Camp Mumps Outbreak Sickens Over 1,500 People

CDC reports boy contracted mumps in United Kingdom, infected campmates

FRIDAY, Feb. 12 (HealthDay News) -- An outbreak of mumps that began at a summer camp in New York in June 2009 has since infected 1,521 people in New York and New Jersey as of the end of January 2010, according to an article published in the Feb. 12 issue of the U.S. Centers for Disease Control and Prevention's Morbidity and Mortality Weekly Report.

P. High, of the Ocean County Health Department in Toms River, N.J., and colleagues describe how the outbreak began at a summer camp for tradition-observant Jewish boys. The index case had visited the United Kingdom, returning on June 17, 2009, and he subsequently became symptomatic at the summer camp 11 days later. Transmission occurred at the camp and then continued in multiple locations once camp participants went home, the researchers note.

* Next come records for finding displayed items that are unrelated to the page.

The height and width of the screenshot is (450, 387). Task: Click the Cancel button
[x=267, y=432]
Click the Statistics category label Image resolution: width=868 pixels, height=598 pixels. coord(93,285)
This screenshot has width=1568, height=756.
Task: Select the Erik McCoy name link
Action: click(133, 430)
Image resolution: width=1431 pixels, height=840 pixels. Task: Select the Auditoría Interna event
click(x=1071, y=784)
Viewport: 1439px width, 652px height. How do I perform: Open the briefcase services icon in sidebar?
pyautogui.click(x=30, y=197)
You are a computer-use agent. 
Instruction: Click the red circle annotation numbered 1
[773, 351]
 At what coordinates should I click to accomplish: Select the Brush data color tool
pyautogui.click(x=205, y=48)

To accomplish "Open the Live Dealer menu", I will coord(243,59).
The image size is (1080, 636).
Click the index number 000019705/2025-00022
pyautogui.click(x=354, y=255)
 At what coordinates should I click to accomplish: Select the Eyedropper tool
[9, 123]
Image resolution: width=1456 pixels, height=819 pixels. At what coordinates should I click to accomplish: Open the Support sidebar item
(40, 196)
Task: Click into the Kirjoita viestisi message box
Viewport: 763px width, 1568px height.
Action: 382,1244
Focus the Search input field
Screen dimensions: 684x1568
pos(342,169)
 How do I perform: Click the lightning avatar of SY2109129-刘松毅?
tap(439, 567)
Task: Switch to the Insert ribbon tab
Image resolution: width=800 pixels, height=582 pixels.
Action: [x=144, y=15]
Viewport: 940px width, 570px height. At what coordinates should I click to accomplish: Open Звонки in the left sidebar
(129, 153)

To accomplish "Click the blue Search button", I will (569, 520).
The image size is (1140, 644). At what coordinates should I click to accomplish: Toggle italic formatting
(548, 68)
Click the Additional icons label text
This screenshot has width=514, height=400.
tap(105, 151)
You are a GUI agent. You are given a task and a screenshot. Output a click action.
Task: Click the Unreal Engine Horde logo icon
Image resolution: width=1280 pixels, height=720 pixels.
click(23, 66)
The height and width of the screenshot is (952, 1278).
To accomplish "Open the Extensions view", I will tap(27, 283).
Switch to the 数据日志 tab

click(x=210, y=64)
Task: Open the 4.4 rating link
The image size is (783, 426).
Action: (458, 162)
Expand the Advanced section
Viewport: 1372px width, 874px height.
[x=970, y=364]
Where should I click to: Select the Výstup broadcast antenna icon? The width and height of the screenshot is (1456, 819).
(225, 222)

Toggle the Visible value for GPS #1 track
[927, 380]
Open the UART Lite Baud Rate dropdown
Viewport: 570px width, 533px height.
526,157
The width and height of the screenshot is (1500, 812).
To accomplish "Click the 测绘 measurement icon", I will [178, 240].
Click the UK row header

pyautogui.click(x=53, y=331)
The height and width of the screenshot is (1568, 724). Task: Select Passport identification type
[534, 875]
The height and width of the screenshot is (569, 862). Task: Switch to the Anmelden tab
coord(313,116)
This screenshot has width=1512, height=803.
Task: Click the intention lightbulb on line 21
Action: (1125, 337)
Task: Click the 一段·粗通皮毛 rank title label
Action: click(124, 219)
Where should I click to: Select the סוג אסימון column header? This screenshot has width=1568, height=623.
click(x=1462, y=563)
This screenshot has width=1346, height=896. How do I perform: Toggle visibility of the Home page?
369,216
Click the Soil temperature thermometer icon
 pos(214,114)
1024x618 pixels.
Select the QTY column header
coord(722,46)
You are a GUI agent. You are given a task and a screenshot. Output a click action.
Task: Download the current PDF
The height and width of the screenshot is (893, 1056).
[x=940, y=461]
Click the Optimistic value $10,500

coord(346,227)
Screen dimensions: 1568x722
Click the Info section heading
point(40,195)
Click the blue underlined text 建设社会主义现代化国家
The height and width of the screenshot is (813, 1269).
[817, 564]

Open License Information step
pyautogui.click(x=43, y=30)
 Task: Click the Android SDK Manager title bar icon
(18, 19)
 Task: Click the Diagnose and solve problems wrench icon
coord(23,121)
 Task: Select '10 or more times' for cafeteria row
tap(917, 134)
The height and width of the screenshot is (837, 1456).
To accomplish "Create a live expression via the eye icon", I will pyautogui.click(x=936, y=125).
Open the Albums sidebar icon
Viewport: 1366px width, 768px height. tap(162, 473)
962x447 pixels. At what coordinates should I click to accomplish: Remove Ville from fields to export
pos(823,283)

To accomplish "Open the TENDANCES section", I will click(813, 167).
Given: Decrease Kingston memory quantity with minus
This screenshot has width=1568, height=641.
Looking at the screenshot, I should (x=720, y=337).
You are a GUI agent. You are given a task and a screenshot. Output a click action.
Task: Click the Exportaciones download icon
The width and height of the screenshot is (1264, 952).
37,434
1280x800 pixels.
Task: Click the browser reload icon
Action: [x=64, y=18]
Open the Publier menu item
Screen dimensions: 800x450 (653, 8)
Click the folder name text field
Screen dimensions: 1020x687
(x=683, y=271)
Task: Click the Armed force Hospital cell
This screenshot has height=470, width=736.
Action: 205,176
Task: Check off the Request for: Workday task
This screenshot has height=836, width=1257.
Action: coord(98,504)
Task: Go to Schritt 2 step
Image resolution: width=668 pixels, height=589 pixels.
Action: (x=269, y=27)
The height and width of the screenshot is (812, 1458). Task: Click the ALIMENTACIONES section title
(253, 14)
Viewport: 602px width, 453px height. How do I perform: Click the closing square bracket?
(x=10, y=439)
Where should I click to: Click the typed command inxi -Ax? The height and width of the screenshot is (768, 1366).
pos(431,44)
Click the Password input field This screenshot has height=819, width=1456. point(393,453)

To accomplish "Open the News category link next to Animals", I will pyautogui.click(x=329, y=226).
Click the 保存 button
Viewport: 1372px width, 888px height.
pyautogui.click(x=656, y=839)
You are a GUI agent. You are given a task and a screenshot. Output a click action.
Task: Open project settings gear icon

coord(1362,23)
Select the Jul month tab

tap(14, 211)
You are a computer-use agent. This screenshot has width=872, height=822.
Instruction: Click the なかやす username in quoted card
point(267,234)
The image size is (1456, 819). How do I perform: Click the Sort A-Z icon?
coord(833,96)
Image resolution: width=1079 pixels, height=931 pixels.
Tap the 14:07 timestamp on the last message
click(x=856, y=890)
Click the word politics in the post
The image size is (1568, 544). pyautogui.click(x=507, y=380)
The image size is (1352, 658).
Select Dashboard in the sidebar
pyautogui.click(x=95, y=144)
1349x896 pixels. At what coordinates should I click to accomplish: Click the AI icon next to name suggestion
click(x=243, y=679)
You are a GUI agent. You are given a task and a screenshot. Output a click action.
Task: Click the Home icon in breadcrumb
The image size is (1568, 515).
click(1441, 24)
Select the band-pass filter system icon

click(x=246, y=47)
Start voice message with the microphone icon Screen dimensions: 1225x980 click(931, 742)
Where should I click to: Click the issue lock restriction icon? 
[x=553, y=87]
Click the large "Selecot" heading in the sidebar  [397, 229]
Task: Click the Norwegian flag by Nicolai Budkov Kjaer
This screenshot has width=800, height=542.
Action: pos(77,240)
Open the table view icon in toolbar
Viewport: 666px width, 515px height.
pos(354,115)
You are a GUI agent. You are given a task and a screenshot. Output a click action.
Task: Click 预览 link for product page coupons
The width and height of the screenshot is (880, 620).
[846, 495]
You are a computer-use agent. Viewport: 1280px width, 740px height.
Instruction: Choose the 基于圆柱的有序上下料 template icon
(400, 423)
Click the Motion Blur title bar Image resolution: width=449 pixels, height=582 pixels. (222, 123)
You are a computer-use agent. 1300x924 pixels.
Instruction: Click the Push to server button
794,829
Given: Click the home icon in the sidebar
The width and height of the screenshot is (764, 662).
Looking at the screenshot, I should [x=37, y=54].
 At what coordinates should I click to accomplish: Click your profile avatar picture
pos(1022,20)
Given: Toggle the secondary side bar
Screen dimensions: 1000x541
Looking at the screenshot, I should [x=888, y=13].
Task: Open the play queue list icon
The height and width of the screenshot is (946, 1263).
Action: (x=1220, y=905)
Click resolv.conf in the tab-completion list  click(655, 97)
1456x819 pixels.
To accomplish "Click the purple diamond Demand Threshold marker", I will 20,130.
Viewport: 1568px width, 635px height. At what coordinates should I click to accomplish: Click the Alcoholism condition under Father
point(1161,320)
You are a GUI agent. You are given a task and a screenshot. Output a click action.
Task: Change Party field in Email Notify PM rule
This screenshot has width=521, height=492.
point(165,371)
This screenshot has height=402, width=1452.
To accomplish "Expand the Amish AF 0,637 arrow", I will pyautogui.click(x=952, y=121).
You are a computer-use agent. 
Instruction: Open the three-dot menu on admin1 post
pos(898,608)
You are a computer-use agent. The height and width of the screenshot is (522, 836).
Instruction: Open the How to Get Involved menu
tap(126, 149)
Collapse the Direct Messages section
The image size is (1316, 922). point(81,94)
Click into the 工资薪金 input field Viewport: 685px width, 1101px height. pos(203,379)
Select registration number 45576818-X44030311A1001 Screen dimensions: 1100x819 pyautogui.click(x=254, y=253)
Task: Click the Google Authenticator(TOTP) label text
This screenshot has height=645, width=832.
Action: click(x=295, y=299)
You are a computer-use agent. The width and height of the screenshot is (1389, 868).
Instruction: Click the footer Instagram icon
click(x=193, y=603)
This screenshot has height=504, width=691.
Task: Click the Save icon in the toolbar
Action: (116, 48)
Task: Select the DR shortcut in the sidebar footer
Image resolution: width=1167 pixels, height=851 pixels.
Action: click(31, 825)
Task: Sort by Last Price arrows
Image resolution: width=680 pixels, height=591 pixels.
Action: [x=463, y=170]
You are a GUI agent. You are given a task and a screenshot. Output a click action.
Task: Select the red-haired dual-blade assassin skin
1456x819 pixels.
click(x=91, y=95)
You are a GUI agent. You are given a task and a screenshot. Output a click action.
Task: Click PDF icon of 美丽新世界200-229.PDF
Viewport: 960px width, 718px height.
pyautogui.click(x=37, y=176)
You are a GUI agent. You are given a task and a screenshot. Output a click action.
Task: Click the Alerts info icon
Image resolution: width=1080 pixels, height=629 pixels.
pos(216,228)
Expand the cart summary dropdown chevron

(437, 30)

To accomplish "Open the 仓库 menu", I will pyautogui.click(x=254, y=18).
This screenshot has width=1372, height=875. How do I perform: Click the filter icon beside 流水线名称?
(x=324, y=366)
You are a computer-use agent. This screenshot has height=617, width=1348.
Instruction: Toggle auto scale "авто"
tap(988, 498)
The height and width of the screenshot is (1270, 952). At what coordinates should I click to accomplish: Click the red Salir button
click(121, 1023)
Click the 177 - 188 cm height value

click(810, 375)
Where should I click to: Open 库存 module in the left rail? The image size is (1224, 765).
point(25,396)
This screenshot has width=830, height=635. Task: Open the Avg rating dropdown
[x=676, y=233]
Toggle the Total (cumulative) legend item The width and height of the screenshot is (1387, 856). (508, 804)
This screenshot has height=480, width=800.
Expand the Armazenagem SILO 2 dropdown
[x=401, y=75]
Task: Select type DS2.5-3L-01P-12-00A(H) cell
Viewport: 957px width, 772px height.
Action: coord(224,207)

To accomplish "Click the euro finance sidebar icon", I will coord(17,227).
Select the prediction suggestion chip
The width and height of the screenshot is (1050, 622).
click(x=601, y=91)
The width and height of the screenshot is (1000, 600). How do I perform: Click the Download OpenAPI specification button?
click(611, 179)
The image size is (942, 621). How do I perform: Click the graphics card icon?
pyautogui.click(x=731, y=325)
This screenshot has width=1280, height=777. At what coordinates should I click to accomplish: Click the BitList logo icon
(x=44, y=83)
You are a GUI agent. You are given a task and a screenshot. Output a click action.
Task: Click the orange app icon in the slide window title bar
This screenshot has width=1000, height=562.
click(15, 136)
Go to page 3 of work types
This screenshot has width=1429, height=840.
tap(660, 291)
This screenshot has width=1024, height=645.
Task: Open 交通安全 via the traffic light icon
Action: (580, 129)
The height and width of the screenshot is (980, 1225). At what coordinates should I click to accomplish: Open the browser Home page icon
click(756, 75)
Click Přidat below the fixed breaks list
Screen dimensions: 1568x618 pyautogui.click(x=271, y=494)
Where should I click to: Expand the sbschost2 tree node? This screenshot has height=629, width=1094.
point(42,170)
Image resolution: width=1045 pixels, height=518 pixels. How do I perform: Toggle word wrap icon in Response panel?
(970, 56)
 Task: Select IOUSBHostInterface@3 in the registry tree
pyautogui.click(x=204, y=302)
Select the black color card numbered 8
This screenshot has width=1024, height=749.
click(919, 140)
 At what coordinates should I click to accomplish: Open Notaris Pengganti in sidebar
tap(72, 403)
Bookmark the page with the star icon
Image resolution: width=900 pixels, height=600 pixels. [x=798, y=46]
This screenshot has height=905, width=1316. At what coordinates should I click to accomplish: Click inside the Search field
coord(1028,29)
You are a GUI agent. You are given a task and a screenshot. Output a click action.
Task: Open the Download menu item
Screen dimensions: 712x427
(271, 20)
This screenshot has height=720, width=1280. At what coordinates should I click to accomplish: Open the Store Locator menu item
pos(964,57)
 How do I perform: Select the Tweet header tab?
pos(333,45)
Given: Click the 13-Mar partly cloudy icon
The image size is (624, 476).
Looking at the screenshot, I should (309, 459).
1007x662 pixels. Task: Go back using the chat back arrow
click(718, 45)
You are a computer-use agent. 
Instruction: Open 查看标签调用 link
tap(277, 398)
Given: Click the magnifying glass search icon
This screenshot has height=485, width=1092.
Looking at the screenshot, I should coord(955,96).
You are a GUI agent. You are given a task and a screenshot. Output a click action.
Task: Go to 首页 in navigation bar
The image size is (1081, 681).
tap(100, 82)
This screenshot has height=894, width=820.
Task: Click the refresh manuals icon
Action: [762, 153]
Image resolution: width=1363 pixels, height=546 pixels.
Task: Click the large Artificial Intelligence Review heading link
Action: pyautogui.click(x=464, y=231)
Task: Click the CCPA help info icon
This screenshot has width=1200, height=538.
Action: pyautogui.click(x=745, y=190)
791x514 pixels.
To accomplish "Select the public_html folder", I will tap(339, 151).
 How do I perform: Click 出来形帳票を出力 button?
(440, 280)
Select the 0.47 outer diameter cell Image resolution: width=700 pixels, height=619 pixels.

Most (61 percent) of the patients were children aged 7 to 18 years, and 76 percent of cases were male, the investigators discovered. The outbreak occurred despite the fact that 88 percent of the patients had received one mumps vaccination, and 75 percent had received two doses.

"This is the largest mumps outbreak that has occurred in the United States since 2006," the authors write. "Although mumps vaccination alone was not sufficient to prevent this outbreak, maintaining high measles, mumps, and rubella vaccination coverage remains the most effective way to prevent outbreaks and limit their size when they occur."